- [Required work]: Filter the entries down to the lines containing "computer", and copy those lines.

[Stored records]
===============

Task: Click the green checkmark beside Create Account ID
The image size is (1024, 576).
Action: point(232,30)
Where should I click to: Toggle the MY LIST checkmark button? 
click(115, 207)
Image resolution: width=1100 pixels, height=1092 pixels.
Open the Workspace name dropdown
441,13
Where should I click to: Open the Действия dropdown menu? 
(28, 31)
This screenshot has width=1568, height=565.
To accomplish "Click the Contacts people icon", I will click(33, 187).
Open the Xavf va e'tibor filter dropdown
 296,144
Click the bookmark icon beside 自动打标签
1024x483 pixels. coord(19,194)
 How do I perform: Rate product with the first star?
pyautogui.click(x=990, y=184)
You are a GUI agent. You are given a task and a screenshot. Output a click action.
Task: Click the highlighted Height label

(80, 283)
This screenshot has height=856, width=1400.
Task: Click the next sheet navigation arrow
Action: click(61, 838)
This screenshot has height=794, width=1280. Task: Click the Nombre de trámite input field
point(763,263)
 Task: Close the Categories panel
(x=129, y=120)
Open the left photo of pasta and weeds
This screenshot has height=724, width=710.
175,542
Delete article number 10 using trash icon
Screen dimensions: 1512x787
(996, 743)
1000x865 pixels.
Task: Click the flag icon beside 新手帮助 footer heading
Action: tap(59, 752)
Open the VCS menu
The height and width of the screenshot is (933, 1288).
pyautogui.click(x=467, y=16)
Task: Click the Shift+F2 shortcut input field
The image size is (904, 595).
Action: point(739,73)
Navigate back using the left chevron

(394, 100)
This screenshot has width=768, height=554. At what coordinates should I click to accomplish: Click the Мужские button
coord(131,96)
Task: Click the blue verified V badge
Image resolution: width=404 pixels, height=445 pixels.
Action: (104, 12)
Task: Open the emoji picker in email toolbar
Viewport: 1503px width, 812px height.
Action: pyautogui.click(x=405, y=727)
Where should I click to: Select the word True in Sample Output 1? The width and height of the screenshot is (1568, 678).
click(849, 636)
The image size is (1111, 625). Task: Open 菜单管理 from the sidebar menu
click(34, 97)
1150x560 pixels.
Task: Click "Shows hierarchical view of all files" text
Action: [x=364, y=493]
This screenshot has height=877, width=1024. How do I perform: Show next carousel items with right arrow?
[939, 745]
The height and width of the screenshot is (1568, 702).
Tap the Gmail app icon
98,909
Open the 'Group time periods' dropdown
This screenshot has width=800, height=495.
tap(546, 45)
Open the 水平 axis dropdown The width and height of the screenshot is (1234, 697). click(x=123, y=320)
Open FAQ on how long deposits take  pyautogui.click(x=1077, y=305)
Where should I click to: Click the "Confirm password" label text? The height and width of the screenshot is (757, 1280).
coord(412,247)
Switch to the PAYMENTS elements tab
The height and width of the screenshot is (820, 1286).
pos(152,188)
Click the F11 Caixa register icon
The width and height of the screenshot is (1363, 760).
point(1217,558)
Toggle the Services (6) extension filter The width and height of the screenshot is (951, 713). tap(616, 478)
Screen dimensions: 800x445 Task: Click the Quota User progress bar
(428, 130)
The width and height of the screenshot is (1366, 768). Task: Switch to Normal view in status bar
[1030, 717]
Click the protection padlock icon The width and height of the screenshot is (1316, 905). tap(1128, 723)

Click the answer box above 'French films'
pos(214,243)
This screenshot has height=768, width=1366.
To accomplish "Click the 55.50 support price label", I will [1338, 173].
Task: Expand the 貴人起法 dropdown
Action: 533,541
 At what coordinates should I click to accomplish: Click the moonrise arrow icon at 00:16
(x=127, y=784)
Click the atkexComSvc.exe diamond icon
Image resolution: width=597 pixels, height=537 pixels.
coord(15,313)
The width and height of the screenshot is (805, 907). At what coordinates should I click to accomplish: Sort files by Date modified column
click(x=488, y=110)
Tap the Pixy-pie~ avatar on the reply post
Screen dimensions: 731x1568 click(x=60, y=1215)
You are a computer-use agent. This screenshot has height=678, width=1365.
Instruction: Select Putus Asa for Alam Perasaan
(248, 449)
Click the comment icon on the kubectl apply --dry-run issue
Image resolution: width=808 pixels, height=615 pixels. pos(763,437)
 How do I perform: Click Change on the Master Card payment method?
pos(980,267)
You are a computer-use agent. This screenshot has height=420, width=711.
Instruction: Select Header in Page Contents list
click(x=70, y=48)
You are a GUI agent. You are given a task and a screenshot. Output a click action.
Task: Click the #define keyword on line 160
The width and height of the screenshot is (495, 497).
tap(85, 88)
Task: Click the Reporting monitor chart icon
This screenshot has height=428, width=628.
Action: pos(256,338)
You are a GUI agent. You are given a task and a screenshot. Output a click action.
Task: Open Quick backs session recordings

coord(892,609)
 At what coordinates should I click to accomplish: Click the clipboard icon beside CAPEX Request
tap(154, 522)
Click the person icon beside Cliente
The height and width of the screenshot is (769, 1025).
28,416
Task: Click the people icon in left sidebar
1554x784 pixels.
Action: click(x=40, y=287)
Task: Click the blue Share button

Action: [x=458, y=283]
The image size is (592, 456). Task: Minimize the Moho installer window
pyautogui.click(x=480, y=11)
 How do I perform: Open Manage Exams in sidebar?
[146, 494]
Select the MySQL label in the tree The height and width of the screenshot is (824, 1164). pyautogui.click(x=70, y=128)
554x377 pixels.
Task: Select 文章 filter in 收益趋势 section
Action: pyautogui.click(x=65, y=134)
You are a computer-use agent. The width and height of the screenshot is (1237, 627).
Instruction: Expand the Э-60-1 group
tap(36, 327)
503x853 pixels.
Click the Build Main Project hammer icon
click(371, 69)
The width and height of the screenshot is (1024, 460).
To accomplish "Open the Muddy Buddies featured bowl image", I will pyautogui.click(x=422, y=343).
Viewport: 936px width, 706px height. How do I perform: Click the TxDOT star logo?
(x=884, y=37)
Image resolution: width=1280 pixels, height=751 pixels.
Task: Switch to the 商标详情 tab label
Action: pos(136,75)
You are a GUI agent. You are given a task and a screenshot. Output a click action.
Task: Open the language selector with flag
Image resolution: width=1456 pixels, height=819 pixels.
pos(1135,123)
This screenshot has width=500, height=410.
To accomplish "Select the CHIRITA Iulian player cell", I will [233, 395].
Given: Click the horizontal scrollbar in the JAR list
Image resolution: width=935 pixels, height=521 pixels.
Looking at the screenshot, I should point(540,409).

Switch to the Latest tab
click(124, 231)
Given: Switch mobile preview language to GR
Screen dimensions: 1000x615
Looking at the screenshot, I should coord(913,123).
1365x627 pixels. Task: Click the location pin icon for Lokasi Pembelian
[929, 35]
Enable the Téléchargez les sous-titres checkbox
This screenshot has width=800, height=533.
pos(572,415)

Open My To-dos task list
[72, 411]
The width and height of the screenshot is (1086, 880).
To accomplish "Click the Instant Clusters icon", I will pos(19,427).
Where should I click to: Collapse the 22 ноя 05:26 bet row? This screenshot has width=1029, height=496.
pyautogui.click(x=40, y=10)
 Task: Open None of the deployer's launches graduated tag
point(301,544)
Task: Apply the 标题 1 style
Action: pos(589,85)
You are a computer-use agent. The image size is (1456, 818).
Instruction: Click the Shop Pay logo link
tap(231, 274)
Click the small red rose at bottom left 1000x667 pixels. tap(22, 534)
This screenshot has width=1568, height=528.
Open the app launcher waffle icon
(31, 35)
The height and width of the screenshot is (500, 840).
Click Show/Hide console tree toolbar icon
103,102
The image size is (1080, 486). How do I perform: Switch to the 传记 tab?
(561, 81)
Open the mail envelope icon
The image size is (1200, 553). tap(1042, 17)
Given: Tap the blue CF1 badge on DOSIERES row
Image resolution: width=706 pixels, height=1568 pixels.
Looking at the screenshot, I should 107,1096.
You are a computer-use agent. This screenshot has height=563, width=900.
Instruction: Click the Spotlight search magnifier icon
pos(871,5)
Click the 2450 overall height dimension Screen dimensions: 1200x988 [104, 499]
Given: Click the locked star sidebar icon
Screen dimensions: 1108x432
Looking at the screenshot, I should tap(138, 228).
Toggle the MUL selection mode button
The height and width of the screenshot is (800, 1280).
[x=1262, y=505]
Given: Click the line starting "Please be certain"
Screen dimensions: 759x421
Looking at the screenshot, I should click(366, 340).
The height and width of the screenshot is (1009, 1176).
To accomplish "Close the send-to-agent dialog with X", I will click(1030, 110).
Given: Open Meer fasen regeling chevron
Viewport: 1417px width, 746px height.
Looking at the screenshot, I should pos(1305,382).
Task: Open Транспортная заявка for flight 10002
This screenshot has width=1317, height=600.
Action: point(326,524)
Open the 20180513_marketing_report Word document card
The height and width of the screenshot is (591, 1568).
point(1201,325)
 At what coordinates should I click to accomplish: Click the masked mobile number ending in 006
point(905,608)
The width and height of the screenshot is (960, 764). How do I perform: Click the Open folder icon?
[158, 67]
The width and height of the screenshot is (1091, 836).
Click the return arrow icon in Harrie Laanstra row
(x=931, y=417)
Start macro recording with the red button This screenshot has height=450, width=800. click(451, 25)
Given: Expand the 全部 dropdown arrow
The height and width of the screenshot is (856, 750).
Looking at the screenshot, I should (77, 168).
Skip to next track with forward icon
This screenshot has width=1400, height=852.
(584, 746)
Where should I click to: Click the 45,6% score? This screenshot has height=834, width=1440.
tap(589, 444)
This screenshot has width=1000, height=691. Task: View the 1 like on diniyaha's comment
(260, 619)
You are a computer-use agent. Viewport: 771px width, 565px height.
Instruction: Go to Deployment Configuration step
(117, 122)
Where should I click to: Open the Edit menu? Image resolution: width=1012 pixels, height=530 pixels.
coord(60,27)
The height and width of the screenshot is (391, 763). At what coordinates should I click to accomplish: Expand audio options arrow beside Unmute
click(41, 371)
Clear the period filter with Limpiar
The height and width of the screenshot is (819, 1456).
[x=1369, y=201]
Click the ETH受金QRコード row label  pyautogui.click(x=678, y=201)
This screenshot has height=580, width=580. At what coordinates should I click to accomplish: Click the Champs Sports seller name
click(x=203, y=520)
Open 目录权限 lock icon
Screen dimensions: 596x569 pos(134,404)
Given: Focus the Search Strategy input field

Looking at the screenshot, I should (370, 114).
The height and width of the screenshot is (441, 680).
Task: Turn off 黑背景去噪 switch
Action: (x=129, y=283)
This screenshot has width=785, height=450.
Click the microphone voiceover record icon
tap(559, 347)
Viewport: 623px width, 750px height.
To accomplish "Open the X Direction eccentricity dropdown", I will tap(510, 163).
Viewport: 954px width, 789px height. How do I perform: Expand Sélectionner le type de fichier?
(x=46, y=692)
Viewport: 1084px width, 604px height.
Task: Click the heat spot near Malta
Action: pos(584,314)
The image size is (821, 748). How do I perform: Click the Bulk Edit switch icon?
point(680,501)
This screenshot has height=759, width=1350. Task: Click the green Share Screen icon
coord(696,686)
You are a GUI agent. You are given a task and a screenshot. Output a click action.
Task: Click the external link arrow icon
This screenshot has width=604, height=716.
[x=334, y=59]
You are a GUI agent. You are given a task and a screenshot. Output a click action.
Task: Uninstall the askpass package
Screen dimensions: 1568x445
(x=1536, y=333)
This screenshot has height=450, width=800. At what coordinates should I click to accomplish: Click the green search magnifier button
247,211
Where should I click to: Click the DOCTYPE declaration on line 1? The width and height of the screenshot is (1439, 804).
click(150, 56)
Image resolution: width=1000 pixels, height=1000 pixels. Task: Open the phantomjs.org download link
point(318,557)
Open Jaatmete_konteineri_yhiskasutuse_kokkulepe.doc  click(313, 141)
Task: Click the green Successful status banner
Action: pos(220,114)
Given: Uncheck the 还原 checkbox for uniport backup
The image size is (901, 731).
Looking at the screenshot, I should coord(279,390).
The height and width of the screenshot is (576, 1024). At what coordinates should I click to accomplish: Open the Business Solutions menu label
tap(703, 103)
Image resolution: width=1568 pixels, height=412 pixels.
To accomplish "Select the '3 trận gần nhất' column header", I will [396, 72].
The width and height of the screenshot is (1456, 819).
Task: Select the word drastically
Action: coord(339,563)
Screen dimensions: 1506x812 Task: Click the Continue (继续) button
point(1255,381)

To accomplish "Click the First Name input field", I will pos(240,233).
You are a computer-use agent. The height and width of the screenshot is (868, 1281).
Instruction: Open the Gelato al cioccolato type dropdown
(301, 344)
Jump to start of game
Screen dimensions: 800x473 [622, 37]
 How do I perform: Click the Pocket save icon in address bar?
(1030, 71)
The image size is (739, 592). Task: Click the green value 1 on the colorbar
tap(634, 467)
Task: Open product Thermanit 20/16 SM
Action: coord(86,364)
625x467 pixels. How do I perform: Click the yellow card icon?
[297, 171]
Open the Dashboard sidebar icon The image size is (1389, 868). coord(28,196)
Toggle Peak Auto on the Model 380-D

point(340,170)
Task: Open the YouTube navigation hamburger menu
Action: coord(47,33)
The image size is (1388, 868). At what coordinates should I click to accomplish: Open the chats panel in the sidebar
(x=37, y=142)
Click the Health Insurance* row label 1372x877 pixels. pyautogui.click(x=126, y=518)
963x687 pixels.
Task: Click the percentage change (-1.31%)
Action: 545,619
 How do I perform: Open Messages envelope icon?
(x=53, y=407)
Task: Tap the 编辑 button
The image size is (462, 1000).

===============

- [Solution to the problem]:
You are a computer-use agent. This screenshot has height=678, width=1365.
You are a computer-use agent. This screenshot has height=420, width=711.
You are a computer-use agent. The width and height of the screenshot is (1237, 627).
You are a computer-use agent. The image size is (1456, 818).
You are a computer-use agent. This screenshot has height=563, width=900.
You are a computer-use agent. Viewport: 771px width, 565px height.
You are a computer-use agent. The height and width of the screenshot is (868, 1281).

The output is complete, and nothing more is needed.